Le début
Pâques était tombé tôt cette année-là, et le temps était beau. Un vrai temps de printemps, d’un printemps précoce et lumineux.
C’était un mardi, en plein milieu des vacances. Il était un peu plus de seize heures. La circulation était rare. À cause des vacances, justement, et aussi parce que ce n’était pas encore l’heure de pointe. La petite voiture rouge roulait vite, trop vite. Elle avait quitté l’autoroute de Namur, emprunté la chaussée de Wavre avant de s’engager sur le boulevard du Souverain. Tous les feux étaient au vert.
Sur le terre-plein central, des joggeurs et des promeneurs se croisaient sous les arbres. Personne n’a prêté attention à cette voiture, personne ne s’est dit qu’elle était trop rapide. À cet endroit, c’était presque normal. La plupart des automobilistes faisaient pareil, sachant qu’il leur faudrait de toute façon ralentir puis s’arrêter au croisement du boulevard du Souverain et de l’avenue de Tervuren. Mais dans la ligne droite, juste avant, la tentation était grande de foncer. Au bout du boulevard, après Val-Duchesse, les automobilistes levaient le pied. Ils connaissaient l’endroit, savaient qu’il était dangereux.
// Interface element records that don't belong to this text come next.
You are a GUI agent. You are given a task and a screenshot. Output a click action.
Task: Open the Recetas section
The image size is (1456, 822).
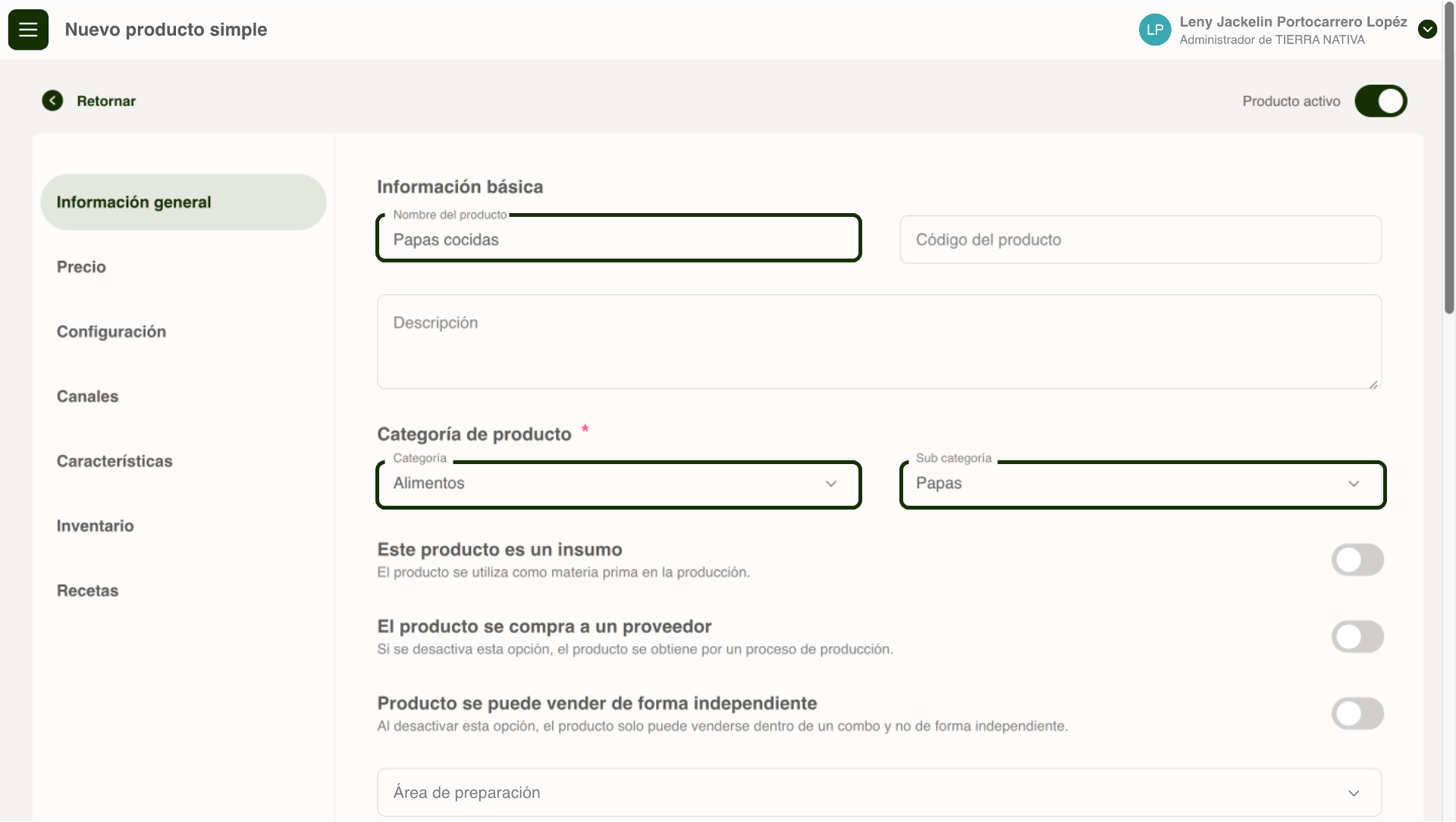(x=87, y=591)
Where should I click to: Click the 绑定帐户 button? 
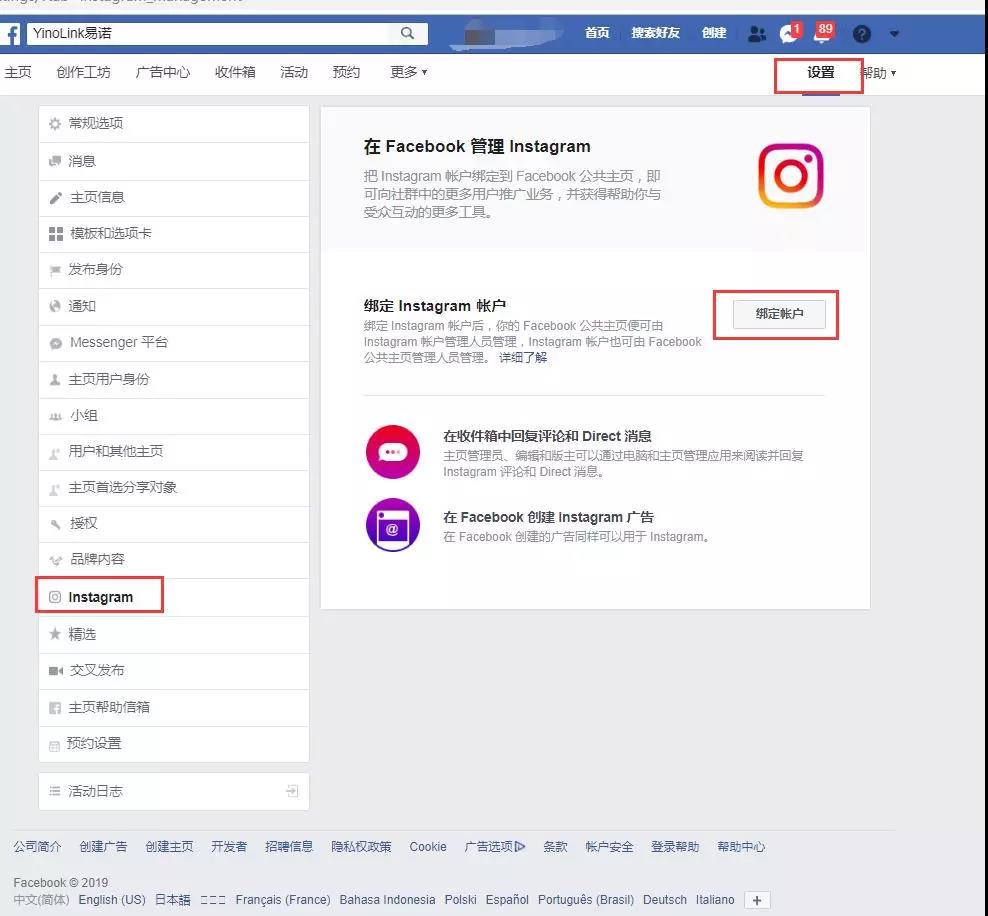[x=779, y=314]
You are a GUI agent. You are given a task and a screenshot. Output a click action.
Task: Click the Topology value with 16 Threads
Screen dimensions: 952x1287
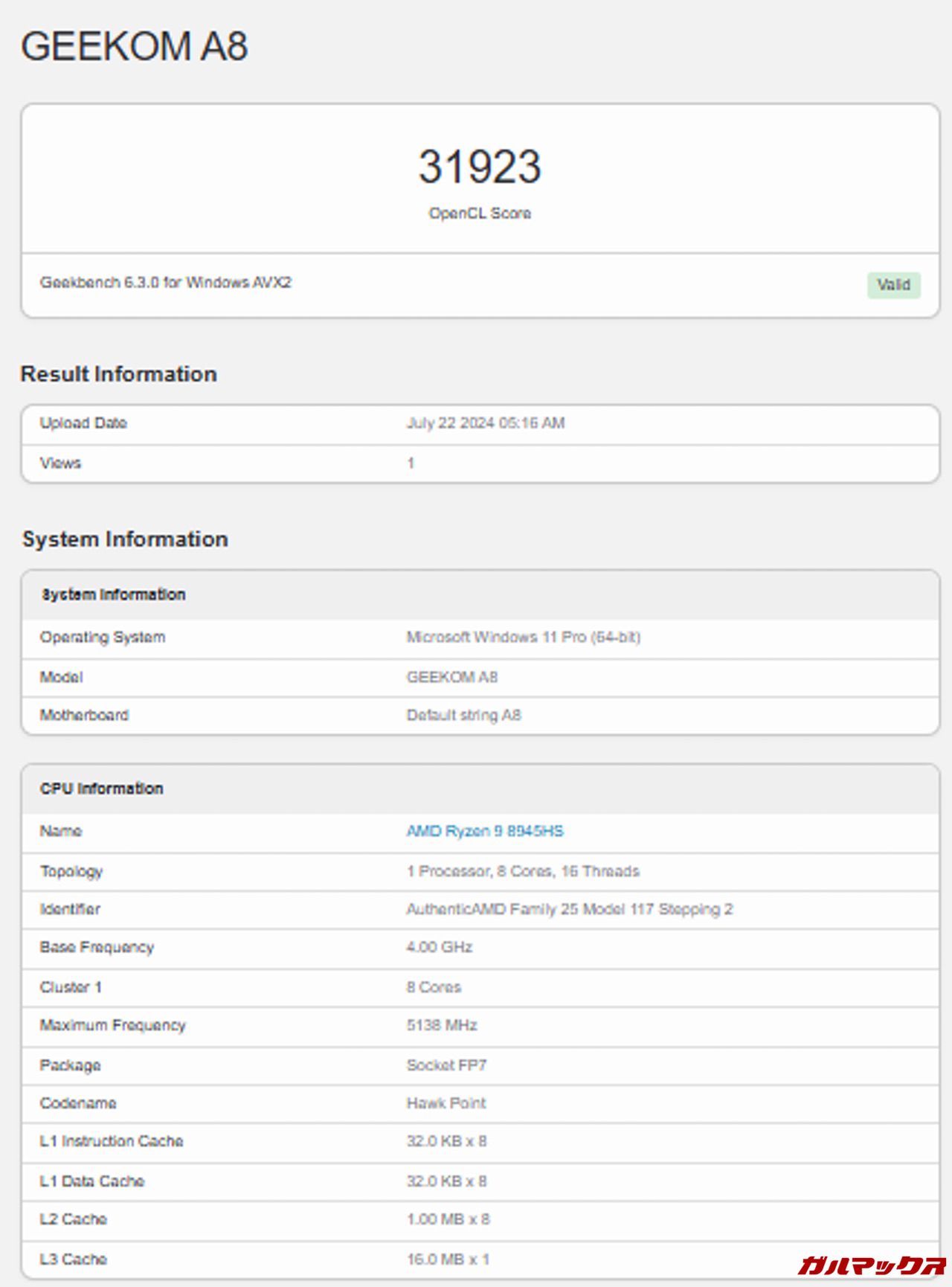pyautogui.click(x=522, y=871)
Des flèches au sol indiquaient sur quelle bande s’engager, selon la direction choisie. Des motos quelquefois accéléraient au lieu de ralentir, doublaient les véhicules à l’arrêt, bifurquaient vers la gauche ou vers la droite, jouant de leur vitesse. Il y a toujours un moment où toutes les voitures sont en attente aux quatre bras du carrefour. Les motards le savent et profitent de ces quelques secondes de flottement pour poursuivre ou accentuer leur élan.
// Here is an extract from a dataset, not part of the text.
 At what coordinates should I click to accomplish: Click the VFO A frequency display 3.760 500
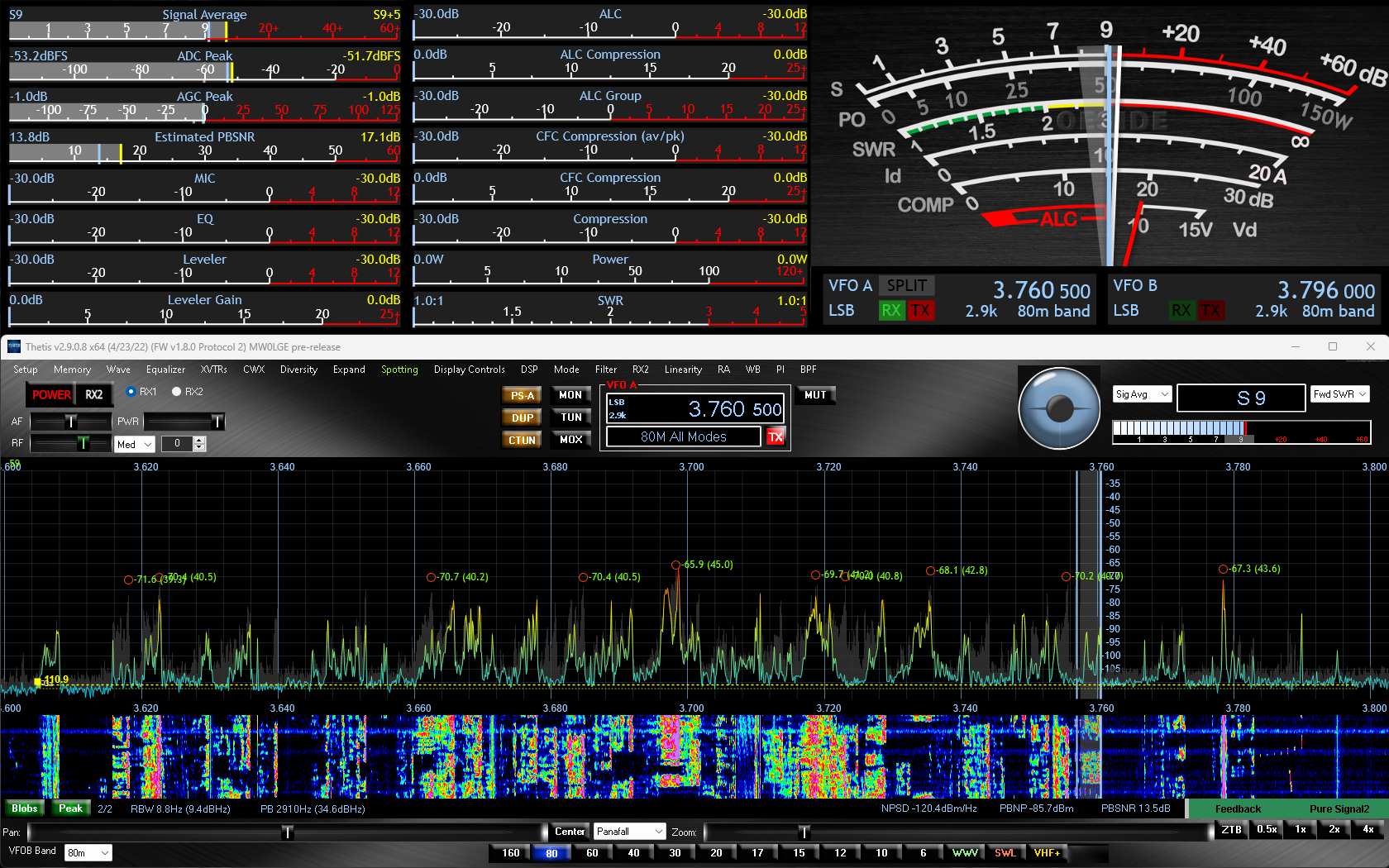[734, 409]
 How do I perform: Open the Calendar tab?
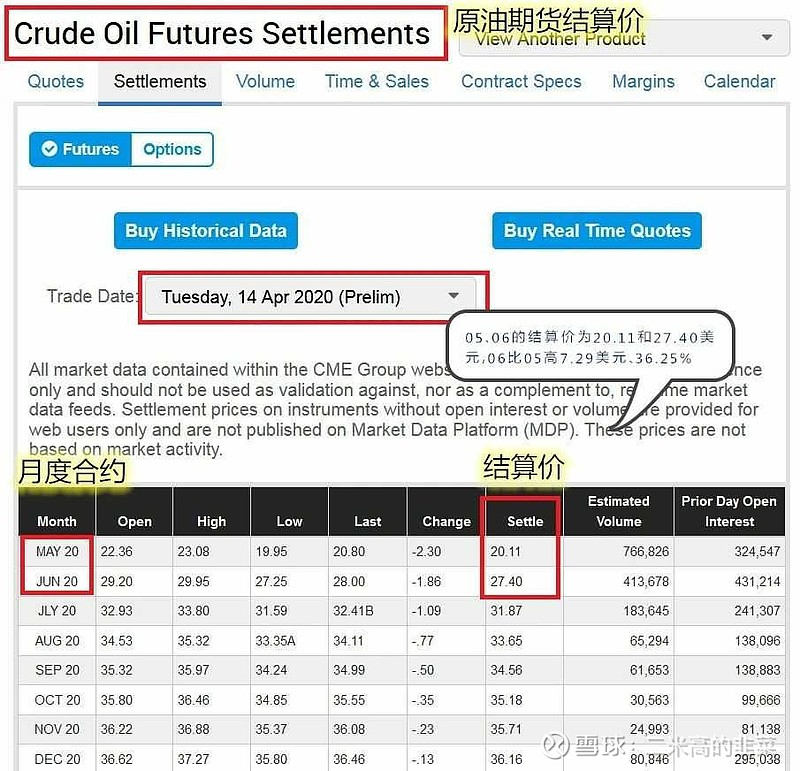tap(739, 82)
Il arrive même qu’un cycliste intrépide – ou inconscient – fasse de même, tablant sans doute sur la prudence des automobilistes, sur le temps qu’il leur faut pour repartir après l’arrêt.
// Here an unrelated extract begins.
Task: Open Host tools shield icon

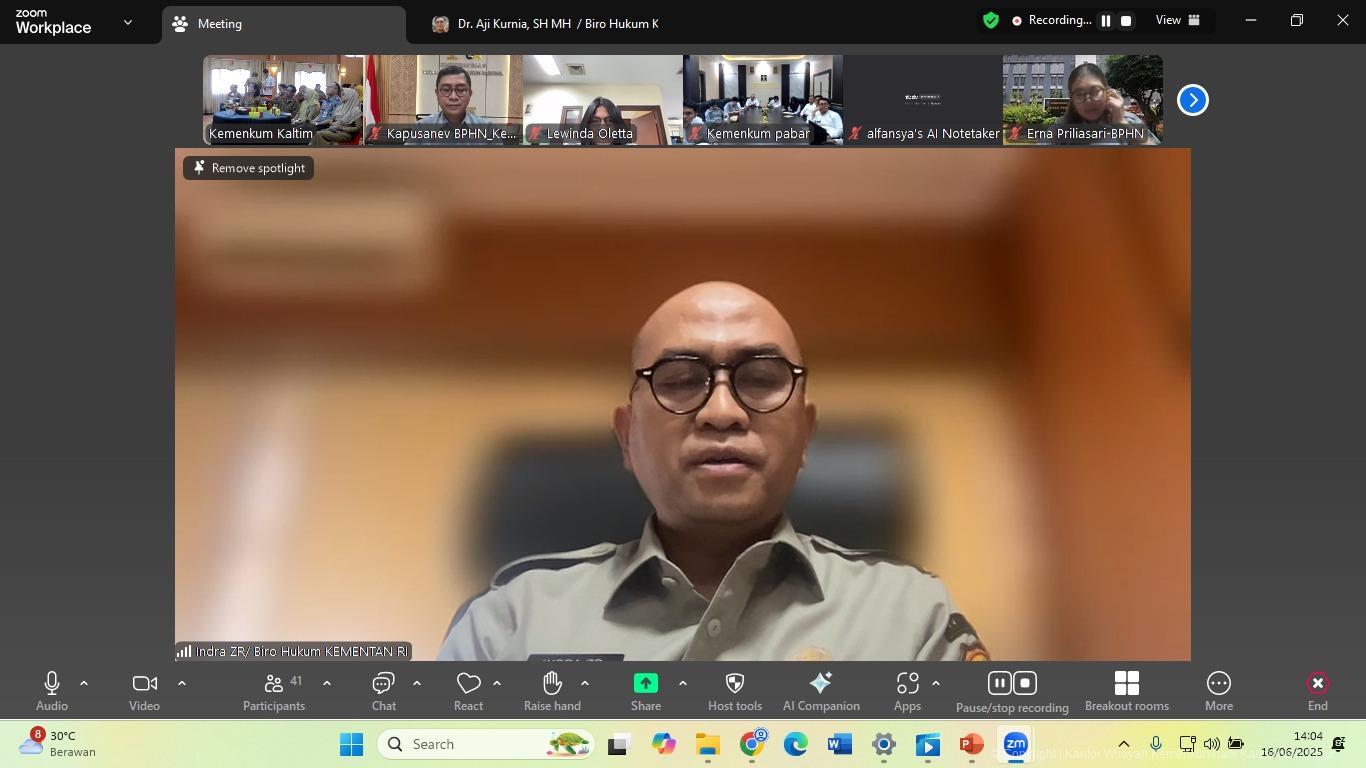Action: coord(734,691)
Il y a eu un bruit violent, comme une détonation, et un crissement de pneus juste avant, aux dires de certains témoins. Mais d’autres ont prétendu le contraire. Il y avait eu le choc, rien d’autre. Seulement le choc. Fracas d’un véhicule lancé à toute allure qui s’écrase contre un pylône de béton.
Les joggeurs et les passants se sont précipités, et aussi quelques cyclistes. Quelqu’un a appelé les secours.
La voiture ne ressemblait plus à rien. L’avant et l’aile droite complètement enfoncés, la carrosserie réduite à une sorte de compression tordue, le capot plié et à demi béant, le pare-brise explosé. Il y avait deux corps à l’intérieur. Le conducteur et son passager.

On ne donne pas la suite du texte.